Perché vale la pena farlo (anche se sembra una sciocchezza)
Dentro le alette del radiatore la polvere si compatta, si scalda e tende a circolare nell’aria quando l’impianto è in funzione. Il risultato può essere:
- aria meno salubre, soprattutto per chi è sensibile o allergico
- odore di polvere calda quando i termosifoni ripartono dopo settimane
- un filo meno di efficienza termica, perché lo sporco crea una barriera tra metallo e aria
E poi, diciamolo, è una di quelle pulizie che rimandi finché un raggio di sole non tradisce tutto.
La “mossa furba” che cambia tutto
L’idea è semplice e geniale: invece di inseguire la polvere con piumini e spazzole, la fai cadere dove vuoi tu.
Ti servono solo due cose chiave:
- un panno umido (ben strizzato)
- un asciugacapelli impostato su aria fredda
Il panno fa da “trappola” e l’aria fredda spinge la polvere verso il basso senza sollevarla troppo.
Procedura passo per passo (10-15 minuti reali)
1) Parti dal momento giusto
Spegni il riscaldamento e aspetta che il termosifone sia completamente freddo. Questo punto è più importante di quanto sembri: la polvere su superfici calde tende a muoversi e a disperdersi, da freddo invece cade in modo più controllato.
2) Prepara l’area come se stessi apparecchiando
- Stendi sotto il radiatore un panno umido grande, strizzato, non gocciolante.
- Se riesci, infila un secondo panno anche dietro, dove spesso si accumula il “peggio”.
- Apri una finestra per ventilare, anche solo a ribalta.
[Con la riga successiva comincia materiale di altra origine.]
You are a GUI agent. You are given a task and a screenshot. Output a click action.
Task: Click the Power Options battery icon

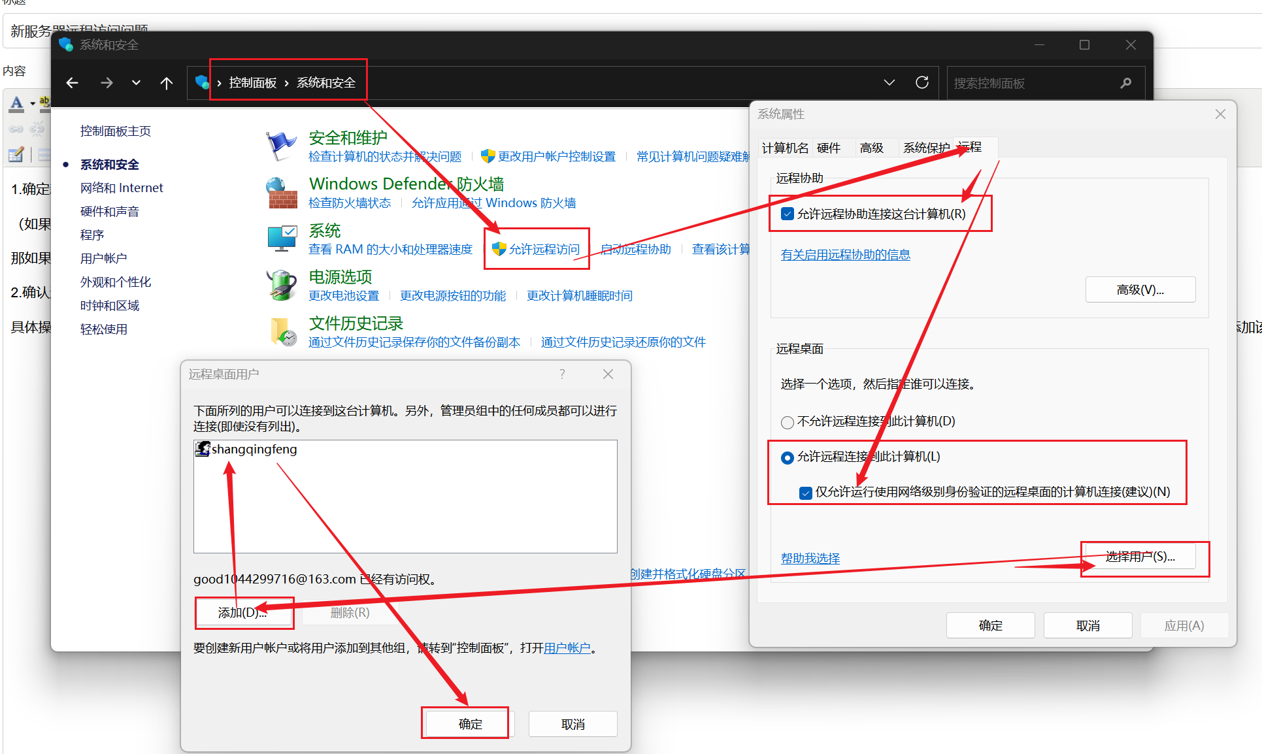[x=282, y=286]
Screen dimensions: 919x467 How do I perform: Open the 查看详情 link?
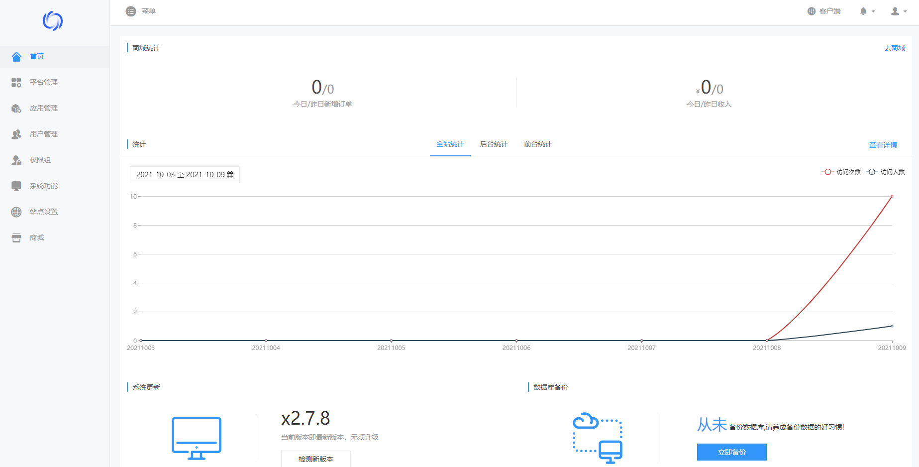tap(883, 145)
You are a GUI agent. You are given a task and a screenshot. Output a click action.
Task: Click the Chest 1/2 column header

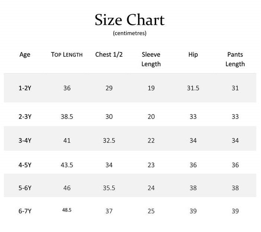click(x=109, y=55)
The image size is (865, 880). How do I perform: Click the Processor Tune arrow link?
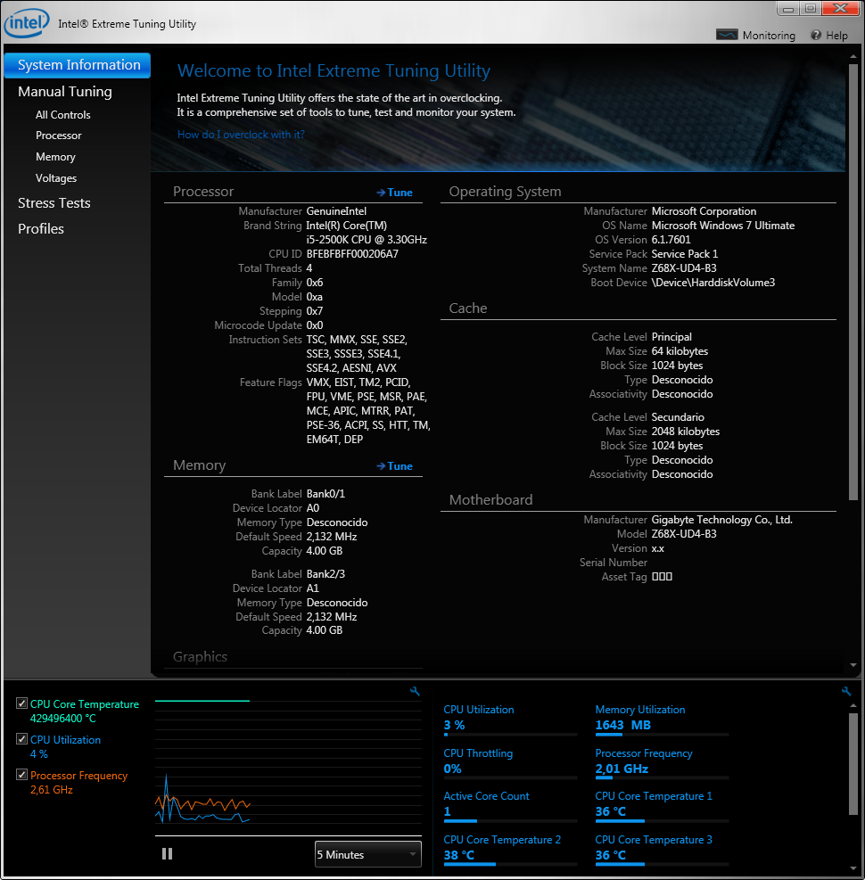coord(394,193)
Un dettaglio pratico: se hai parquet o superfici delicate, meglio mettere sotto anche un panno asciutto di protezione.
3) “Pettina” la polvere con l’aria fredda
Imposta il phon su aria fredda (o temperatura minima). Poi:
- punta il getto dall’alto verso il basso
- lavora a sezioni, passando tra le alette lateralmente
- procedi con calma, come se stessi spazzolando l’interno con l’aria
Vedrai la polvere scendere e fermarsi sul panno umido, senza svolazzare ovunque. È quasi soddisfacente.
4) Rifinisci, perché è lì che si vede la differenza
Quando la parte “interna” è pulita:
- passa un panno antistatico in microfibra sulle superfici esterne e soprattutto sopra, che è la mensola della polvere per eccellenza
- usa l’aspirapolvere con bocchetta sottile per i residui nelle fessure o lungo il battiscopa
Se l’esterno è unto o macchiato, va benissimo acqua tiepida con un po’ di sapone di Marsiglia liquido diluito, poi risciacquo leggero e asciugatura.
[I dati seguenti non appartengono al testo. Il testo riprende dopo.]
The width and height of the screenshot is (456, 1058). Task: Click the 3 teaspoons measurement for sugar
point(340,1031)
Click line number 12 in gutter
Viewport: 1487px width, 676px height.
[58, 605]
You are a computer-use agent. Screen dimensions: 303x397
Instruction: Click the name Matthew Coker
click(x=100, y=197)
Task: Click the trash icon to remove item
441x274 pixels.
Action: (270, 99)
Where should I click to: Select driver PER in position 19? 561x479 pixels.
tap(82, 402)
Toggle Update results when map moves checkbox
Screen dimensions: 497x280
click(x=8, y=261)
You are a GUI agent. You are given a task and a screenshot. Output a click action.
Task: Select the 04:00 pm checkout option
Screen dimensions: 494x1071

Alternative furbe se lo spazio è impossibile
Se tra muro e termosifone non passa nulla, puoi usare:
- scovolino lungo per termosifoni
- uno spago con un panno in microfibra legato alle estremità, da “tirare” avanti e indietro dietro il radiatore
- un collant infilato su una bacchetta, ottimo per catturare la polvere senza graffiare
Ogni quanto farlo (senza diventare schiavi delle pulizie)
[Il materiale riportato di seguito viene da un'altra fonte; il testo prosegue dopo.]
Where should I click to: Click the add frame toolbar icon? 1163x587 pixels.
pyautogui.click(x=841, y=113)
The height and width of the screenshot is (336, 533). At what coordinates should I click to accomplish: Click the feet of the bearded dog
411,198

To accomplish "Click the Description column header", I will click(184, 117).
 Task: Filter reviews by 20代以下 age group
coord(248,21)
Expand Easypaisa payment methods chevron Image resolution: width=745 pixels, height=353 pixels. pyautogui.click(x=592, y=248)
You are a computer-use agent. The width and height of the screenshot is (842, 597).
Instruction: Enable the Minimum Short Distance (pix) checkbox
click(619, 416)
- ogni settimana: passata veloce con panno antistatico sulle parti esterne e sulla griglia superiore
- 1-2 volte a stagione: la mossa con panno umido e phon, ideale prima dell’accensione in autunno e a metà inverno
È una routine piccola che spesso si traduce in aria più pulita e termosifoni che “rendono” meglio.
Errori da evitare
- usare aria calda, perché tende a sollevare di più la polvere
- bagnare troppo il panno, l’acqua deve catturare, non colare
- fare tutto a termosifone caldo, perché ti complichi la vita e peggiori la dispersione
Quando finisci, solleva il panno con calma, piegalo verso l’interno e portalo direttamente al lavaggio. La polvere resta lì, dove volevi tu.